Requirement:
Decide whether each statement below agrees with the passage on the Cullens, and answer yes or no for each, quoting the words of the passage that settle it. 1. The writer is an American citizen. 2. The Cullens own real estate. 3. Esme belongs to a book club.

Source extract:
# # # # # # #

You get an early answer because otherwise I'll just chicken out and delete this one, pretend I never saw it.
UMMM.
Since I'm guessing you meant American political viewpoints, we need a disclaimer. I am not American, and not too knowledgeable about your politics. Not just in the sense that I don't follow the day-to-day drama, but as I am not an American citizen there are several things I don't know, can't know because I've never lived in your country and therefore can't know what the effects of living in a country ruled by American policies is like. What I do know is based off of the news in the foreign section, social media (by which I mean tumblr posts), and Trevor Noah's Daily Show.
I am an outsider looking in.
Which is really rather appropriate, since the Cullens are too.
The Cullens go to high school and college, Carlisle works, they pay taxes, they own real estate, and submerge themselves in American culture. Esme, Edward, Rosalie, Emmett, and Bella are young enough that this is in many ways their world, and apart from timeouts they've more or less spent their entire lives, human and vampire, integrated into American society.
Not fully integrated, mind you, they do what they need to to fit in and get to school or, in Carlisle’s case, to work. They go no further. No extra-curriculars for the kids, no book clubs for Esme, no game nights for Carlisle. They walk parallel to humans, not among us.
In addition to this they're obscenely rich, which puts them another thousand miles from the experiences of your average American. They won't deal with the health system, which means healthcare is a non-issue, they're not going to need welfare or other social programs, unemployment is another non-issue. Name your issue, and the Cullens don't have personal stake in it. Even the climate crisis won't be a problem for them the way it will for us.

# # # # # # #

Dataset content:
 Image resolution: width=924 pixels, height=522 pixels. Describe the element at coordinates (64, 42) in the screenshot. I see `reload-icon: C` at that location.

# # # # # # #

Exercise response:
1. No: "I am not American"
2. Yes: "they own real estate"
3. No: "no book clubs for Esme"